■ **Exercise goal**:
Please copy, exactly as they appear below, the lines from the one containing "Click the red arrow legend icon" through the one containing "Open the minimized document window thumbnail".

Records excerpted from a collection
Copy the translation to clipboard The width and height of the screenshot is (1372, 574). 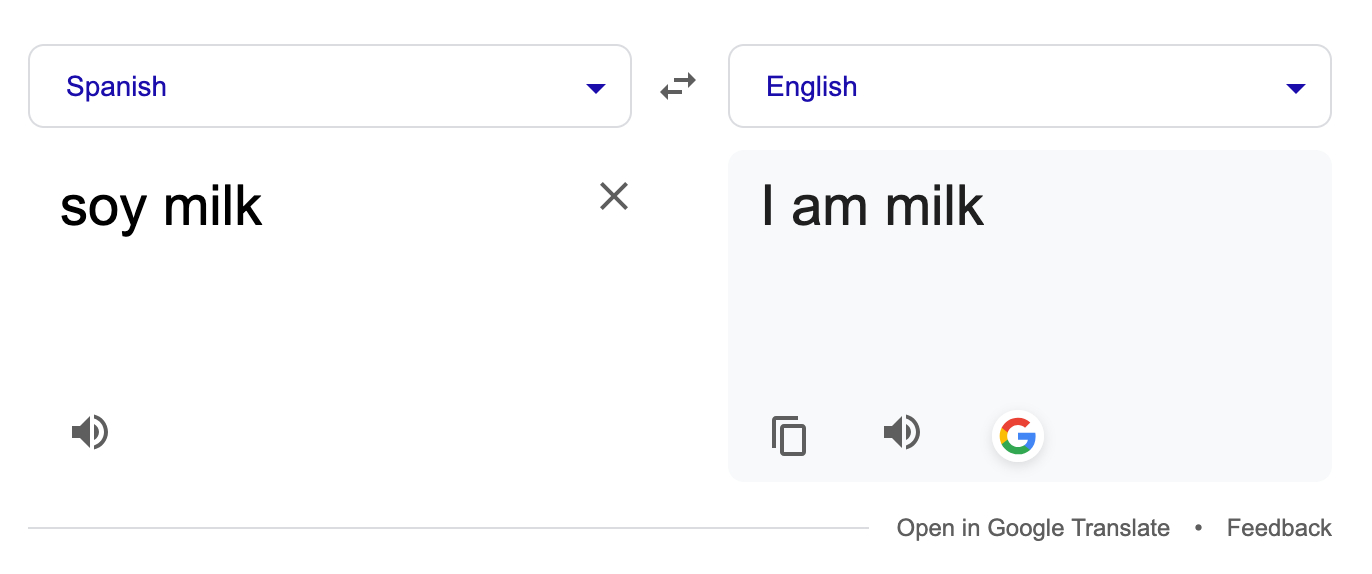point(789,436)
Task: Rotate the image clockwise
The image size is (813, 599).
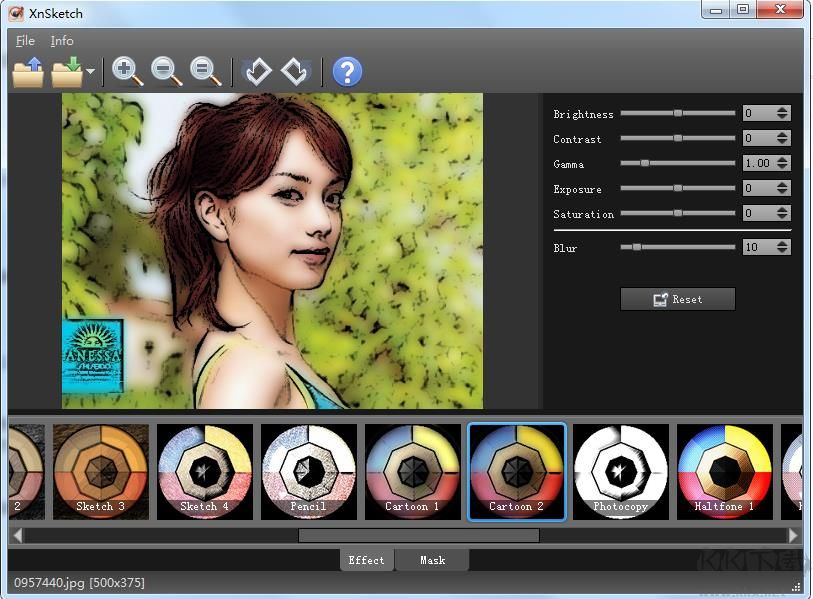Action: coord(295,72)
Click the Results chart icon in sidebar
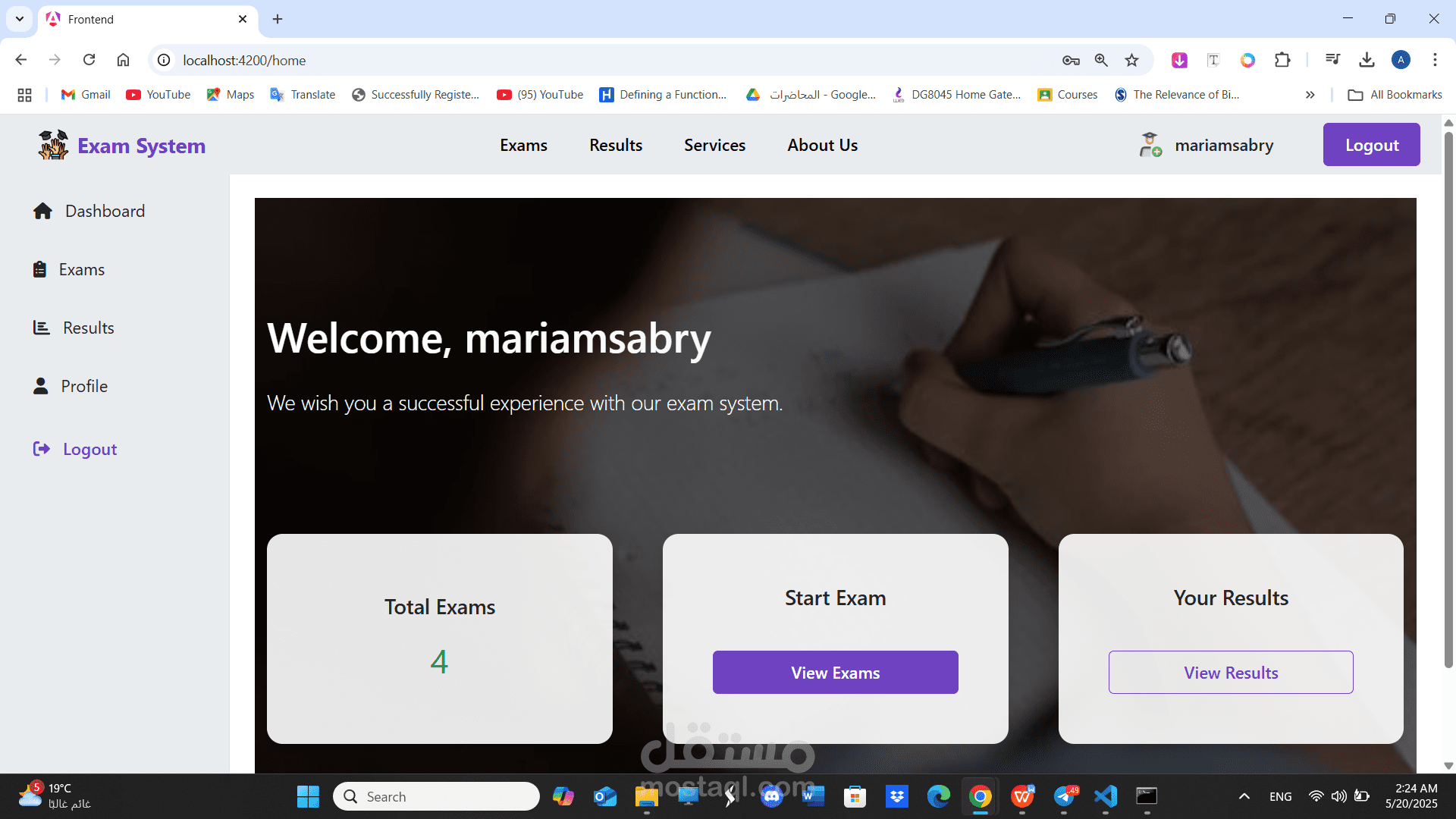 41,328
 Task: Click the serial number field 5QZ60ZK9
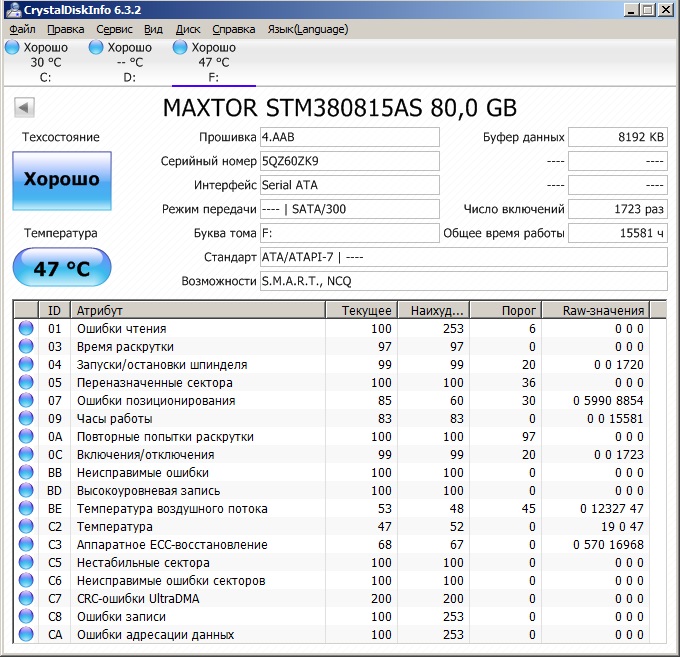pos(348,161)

* * *

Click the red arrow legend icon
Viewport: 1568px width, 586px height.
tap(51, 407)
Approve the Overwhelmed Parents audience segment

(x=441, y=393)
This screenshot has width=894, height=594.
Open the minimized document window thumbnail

■ **Problem solution**:
Click the red arrow legend icon
Viewport: 1568px width, 586px height.
tap(51, 407)
Approve the Overwhelmed Parents audience segment

(x=441, y=393)
This screenshot has width=894, height=594.
Open the minimized document window thumbnail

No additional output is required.